Scale the rows starting with the first line and going on through the line with "coord(103,443)", writing all of those lines out again with the requests included and multiplying every coordinate in the answers by 1.2, rounded to whole numbers with halves rounded up. Leave every other number unchanged, and leave the pictures out.
┌────────
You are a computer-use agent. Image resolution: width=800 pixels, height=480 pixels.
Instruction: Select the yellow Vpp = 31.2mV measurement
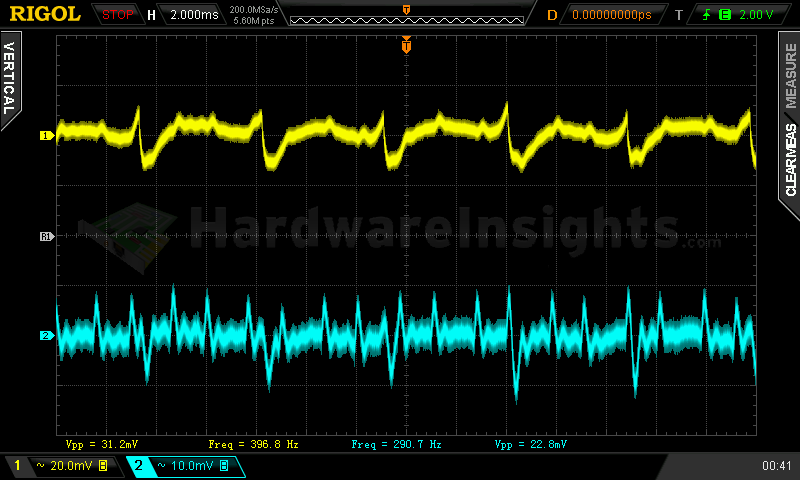coord(103,443)
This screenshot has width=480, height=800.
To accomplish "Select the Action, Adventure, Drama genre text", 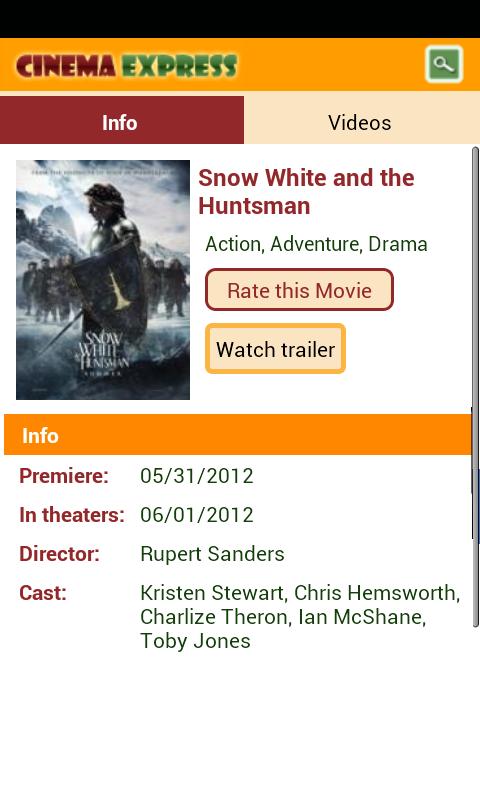I will pos(316,244).
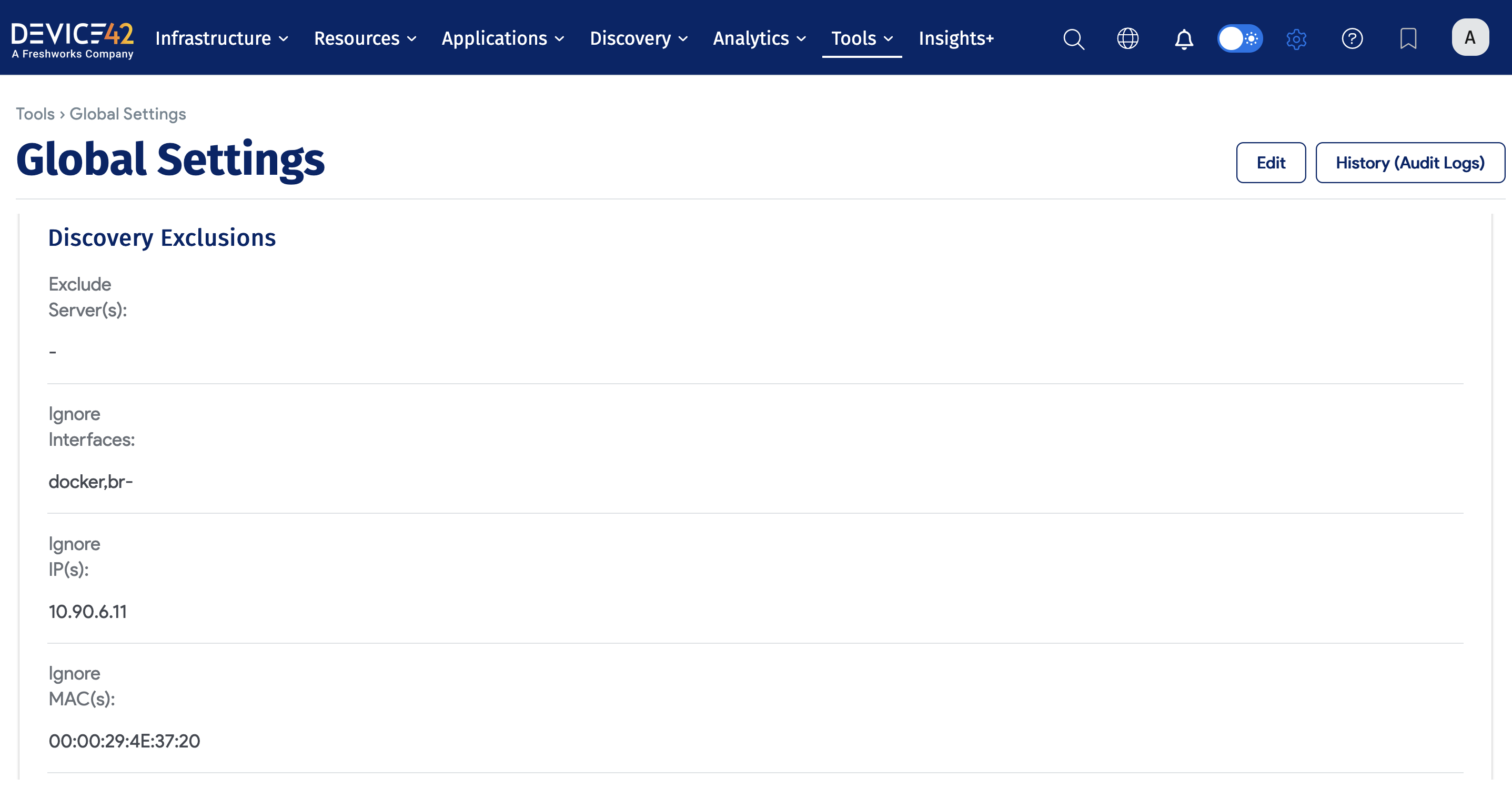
└────────
• THE ANSWER
You are a computer-use agent. Image resolution: width=800 pixels, height=480 pixels.
Instruction: Select the yellow Vpp = 31.2mV measurement
coord(124,532)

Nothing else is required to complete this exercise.